▶ Your instructions
Type each record below again, with the same words.

▶ Data for analysis

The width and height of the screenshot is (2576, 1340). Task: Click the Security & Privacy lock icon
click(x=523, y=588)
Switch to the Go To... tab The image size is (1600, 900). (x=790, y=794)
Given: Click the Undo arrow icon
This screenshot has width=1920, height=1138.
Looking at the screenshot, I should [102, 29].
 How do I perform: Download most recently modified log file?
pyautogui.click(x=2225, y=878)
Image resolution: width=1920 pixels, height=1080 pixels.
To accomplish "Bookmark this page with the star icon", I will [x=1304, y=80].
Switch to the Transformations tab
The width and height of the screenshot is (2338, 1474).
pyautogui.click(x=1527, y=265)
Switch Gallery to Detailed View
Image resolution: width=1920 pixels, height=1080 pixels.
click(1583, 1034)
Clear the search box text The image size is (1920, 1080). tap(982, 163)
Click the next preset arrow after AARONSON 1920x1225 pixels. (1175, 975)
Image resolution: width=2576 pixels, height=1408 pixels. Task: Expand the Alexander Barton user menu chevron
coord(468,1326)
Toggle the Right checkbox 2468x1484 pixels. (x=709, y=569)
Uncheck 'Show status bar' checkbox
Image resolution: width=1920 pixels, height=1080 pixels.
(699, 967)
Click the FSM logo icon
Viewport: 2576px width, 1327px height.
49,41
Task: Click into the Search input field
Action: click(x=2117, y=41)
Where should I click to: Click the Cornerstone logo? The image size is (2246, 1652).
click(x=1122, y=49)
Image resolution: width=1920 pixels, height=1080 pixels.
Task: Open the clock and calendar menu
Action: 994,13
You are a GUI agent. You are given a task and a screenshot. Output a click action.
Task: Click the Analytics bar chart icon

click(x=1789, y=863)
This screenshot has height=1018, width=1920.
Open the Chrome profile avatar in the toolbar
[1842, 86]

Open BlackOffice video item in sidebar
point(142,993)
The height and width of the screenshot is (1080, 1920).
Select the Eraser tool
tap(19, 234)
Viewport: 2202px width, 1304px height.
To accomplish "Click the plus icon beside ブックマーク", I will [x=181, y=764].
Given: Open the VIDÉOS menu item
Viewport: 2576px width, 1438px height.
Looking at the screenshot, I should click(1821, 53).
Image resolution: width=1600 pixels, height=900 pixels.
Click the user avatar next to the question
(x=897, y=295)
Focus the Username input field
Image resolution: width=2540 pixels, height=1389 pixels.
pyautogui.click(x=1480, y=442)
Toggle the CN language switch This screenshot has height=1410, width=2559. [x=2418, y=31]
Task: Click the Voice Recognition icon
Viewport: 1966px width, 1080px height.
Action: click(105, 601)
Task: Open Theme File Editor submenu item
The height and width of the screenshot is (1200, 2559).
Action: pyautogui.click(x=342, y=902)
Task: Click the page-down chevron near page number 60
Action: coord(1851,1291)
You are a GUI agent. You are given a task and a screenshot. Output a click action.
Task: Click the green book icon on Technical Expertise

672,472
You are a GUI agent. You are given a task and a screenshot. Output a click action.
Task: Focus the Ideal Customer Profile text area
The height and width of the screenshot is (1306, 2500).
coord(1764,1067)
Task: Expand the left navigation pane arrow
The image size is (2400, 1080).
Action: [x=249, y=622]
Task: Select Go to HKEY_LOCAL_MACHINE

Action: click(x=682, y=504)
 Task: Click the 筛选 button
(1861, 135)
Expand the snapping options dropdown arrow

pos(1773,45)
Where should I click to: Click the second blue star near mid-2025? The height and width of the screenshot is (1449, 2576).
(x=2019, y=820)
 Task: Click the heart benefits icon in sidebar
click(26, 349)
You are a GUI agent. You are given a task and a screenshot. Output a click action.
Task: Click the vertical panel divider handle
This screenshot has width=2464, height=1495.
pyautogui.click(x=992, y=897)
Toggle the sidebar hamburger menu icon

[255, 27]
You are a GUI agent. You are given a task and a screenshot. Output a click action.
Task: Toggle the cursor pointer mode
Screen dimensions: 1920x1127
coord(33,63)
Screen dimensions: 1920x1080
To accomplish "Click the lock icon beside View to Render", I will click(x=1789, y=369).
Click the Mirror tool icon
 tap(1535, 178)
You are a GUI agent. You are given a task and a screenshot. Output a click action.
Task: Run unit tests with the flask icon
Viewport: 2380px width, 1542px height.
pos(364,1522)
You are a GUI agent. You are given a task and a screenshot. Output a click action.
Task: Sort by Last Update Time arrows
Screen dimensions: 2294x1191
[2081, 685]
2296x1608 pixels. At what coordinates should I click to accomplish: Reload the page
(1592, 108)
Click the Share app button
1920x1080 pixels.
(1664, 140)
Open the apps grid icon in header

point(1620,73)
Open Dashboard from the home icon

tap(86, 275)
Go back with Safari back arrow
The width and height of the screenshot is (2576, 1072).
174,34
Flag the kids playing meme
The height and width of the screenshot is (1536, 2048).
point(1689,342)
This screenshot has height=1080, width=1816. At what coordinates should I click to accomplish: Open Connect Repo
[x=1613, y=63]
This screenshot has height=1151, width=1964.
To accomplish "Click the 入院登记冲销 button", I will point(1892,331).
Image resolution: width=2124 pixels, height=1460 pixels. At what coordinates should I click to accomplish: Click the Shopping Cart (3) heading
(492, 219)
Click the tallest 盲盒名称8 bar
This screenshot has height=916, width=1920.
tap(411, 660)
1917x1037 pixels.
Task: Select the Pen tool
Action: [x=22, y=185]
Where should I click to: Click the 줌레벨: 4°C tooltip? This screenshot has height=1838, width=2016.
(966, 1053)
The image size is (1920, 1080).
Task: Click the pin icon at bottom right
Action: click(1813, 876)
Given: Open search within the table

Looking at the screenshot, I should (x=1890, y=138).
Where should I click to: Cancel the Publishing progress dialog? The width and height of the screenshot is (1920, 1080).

▶ Response below
The width and height of the screenshot is (2576, 1340). Task: Click the Security & Privacy lock icon
click(x=523, y=588)
Switch to the Go To... tab The image size is (1600, 900). (x=790, y=794)
Given: Click the Undo arrow icon
This screenshot has width=1920, height=1138.
Looking at the screenshot, I should [102, 29].
 How do I perform: Download most recently modified log file?
pyautogui.click(x=2225, y=878)
Image resolution: width=1920 pixels, height=1080 pixels.
To accomplish "Bookmark this page with the star icon", I will [x=1304, y=80].
Switch to the Transformations tab
The width and height of the screenshot is (2338, 1474).
pyautogui.click(x=1527, y=265)
Switch Gallery to Detailed View
Image resolution: width=1920 pixels, height=1080 pixels.
click(1583, 1034)
Clear the search box text The image size is (1920, 1080). tap(982, 163)
Click the next preset arrow after AARONSON 1920x1225 pixels. (1175, 975)
Image resolution: width=2576 pixels, height=1408 pixels. Task: Expand the Alexander Barton user menu chevron
coord(468,1326)
Toggle the Right checkbox 2468x1484 pixels. (x=709, y=569)
Uncheck 'Show status bar' checkbox
Image resolution: width=1920 pixels, height=1080 pixels.
(699, 967)
Click the FSM logo icon
Viewport: 2576px width, 1327px height.
49,41
Task: Click into the Search input field
Action: click(x=2117, y=41)
Where should I click to: Click the Cornerstone logo? The image size is (2246, 1652).
click(x=1122, y=49)
Image resolution: width=1920 pixels, height=1080 pixels.
Task: Open the clock and calendar menu
Action: 994,13
You are a GUI agent. You are given a task and a screenshot. Output a click action.
Task: Click the Analytics bar chart icon

click(x=1789, y=863)
This screenshot has height=1018, width=1920.
Open the Chrome profile avatar in the toolbar
[1842, 86]

Open BlackOffice video item in sidebar
point(142,993)
The height and width of the screenshot is (1080, 1920).
Select the Eraser tool
tap(19, 234)
Viewport: 2202px width, 1304px height.
To accomplish "Click the plus icon beside ブックマーク", I will [x=181, y=764].
Given: Open the VIDÉOS menu item
Viewport: 2576px width, 1438px height.
Looking at the screenshot, I should click(1821, 53).
Image resolution: width=1600 pixels, height=900 pixels.
Click the user avatar next to the question
(x=897, y=295)
Focus the Username input field
Image resolution: width=2540 pixels, height=1389 pixels.
pyautogui.click(x=1480, y=442)
Toggle the CN language switch This screenshot has height=1410, width=2559. [x=2418, y=31]
Task: Click the Voice Recognition icon
Viewport: 1966px width, 1080px height.
Action: click(105, 601)
Task: Open Theme File Editor submenu item
The height and width of the screenshot is (1200, 2559).
Action: pyautogui.click(x=342, y=902)
Task: Click the page-down chevron near page number 60
Action: coord(1851,1291)
You are a GUI agent. You are given a task and a screenshot. Output a click action.
Task: Click the green book icon on Technical Expertise

672,472
You are a GUI agent. You are given a task and a screenshot. Output a click action.
Task: Focus the Ideal Customer Profile text area
The height and width of the screenshot is (1306, 2500).
coord(1764,1067)
Task: Expand the left navigation pane arrow
The image size is (2400, 1080).
Action: [x=249, y=622]
Task: Select Go to HKEY_LOCAL_MACHINE

Action: click(x=682, y=504)
 Task: Click the 筛选 button
(1861, 135)
Expand the snapping options dropdown arrow

pos(1773,45)
Where should I click to: Click the second blue star near mid-2025? The height and width of the screenshot is (1449, 2576).
(x=2019, y=820)
 Task: Click the heart benefits icon in sidebar
click(26, 349)
You are a GUI agent. You are given a task and a screenshot. Output a click action.
Task: Click the vertical panel divider handle
This screenshot has width=2464, height=1495.
pyautogui.click(x=992, y=897)
Toggle the sidebar hamburger menu icon

[255, 27]
You are a GUI agent. You are given a task and a screenshot. Output a click action.
Task: Toggle the cursor pointer mode
Screen dimensions: 1920x1127
coord(33,63)
Screen dimensions: 1920x1080
To accomplish "Click the lock icon beside View to Render", I will click(x=1789, y=369).
Click the Mirror tool icon
 tap(1535, 178)
You are a GUI agent. You are given a task and a screenshot. Output a click action.
Task: Run unit tests with the flask icon
Viewport: 2380px width, 1542px height.
pos(364,1522)
You are a GUI agent. You are given a task and a screenshot. Output a click action.
Task: Sort by Last Update Time arrows
Screen dimensions: 2294x1191
[2081, 685]
2296x1608 pixels. At what coordinates should I click to accomplish: Reload the page
(1592, 108)
Click the Share app button
1920x1080 pixels.
(1664, 140)
Open the apps grid icon in header

point(1620,73)
Open Dashboard from the home icon

tap(86, 275)
Go back with Safari back arrow
The width and height of the screenshot is (2576, 1072).
174,34
Flag the kids playing meme
The height and width of the screenshot is (1536, 2048).
point(1689,342)
This screenshot has height=1080, width=1816. At what coordinates should I click to accomplish: Open Connect Repo
[x=1613, y=63]
This screenshot has height=1151, width=1964.
To accomplish "Click the 入院登记冲销 button", I will point(1892,331).
Image resolution: width=2124 pixels, height=1460 pixels. At what coordinates should I click to accomplish: Click the Shopping Cart (3) heading
(492, 219)
Click the tallest 盲盒名称8 bar
This screenshot has height=916, width=1920.
tap(411, 660)
1917x1037 pixels.
Task: Select the Pen tool
Action: [x=22, y=185]
Where should I click to: Click the 줌레벨: 4°C tooltip? This screenshot has height=1838, width=2016.
(966, 1053)
The image size is (1920, 1080).
Task: Click the pin icon at bottom right
Action: click(1813, 876)
Given: Open search within the table

Looking at the screenshot, I should (x=1890, y=138).
Where should I click to: Cancel the Publishing progress dialog? The width and height of the screenshot is (1920, 1080).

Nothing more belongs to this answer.